WORK TO BE COMPLETED
The required result is an exact copy of the lines beginning at the line that contains "Click the active 3. Barvy a kola tab" and ending at the last line of the material below.
------------------------------------
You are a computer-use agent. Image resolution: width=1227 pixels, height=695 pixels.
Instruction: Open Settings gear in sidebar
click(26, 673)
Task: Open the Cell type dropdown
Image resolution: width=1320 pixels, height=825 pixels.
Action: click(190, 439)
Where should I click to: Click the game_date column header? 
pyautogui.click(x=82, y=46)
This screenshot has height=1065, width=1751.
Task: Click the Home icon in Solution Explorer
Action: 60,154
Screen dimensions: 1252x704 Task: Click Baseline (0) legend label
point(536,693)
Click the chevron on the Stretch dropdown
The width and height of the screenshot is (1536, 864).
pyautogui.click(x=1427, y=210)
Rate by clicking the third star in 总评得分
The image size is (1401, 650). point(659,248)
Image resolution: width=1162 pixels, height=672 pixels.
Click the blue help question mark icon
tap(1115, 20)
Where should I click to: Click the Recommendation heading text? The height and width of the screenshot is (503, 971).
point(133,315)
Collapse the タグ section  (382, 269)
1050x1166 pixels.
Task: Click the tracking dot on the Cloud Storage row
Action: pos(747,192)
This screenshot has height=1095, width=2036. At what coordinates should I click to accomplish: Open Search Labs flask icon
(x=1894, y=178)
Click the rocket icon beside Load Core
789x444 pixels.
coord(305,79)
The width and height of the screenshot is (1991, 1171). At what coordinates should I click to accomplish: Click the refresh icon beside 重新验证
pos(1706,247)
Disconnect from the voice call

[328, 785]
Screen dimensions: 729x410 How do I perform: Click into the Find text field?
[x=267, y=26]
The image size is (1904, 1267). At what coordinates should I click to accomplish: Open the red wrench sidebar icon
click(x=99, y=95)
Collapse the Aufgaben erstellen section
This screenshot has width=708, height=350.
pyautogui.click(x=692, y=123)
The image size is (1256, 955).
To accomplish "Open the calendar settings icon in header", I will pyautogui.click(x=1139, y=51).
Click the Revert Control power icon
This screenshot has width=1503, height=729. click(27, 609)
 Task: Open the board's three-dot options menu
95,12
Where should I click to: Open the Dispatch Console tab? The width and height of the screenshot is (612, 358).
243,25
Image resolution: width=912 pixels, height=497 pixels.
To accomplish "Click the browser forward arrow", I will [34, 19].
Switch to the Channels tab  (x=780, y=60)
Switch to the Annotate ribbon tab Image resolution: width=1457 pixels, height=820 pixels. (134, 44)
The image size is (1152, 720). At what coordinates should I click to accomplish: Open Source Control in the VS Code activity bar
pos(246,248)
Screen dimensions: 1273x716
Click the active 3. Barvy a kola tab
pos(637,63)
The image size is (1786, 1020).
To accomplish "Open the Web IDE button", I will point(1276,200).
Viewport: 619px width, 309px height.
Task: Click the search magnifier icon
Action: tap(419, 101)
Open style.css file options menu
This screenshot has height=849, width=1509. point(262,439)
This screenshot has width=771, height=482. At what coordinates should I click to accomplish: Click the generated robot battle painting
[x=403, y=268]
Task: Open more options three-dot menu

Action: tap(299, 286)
------------------------------------
RESULT
Click the active 3. Barvy a kola tab
pos(637,63)
The image size is (1786, 1020).
To accomplish "Open the Web IDE button", I will point(1276,200).
Viewport: 619px width, 309px height.
Task: Click the search magnifier icon
Action: tap(419, 101)
Open style.css file options menu
This screenshot has height=849, width=1509. point(262,439)
This screenshot has width=771, height=482. At what coordinates should I click to accomplish: Click the generated robot battle painting
[x=403, y=268]
Task: Open more options three-dot menu

Action: tap(299, 286)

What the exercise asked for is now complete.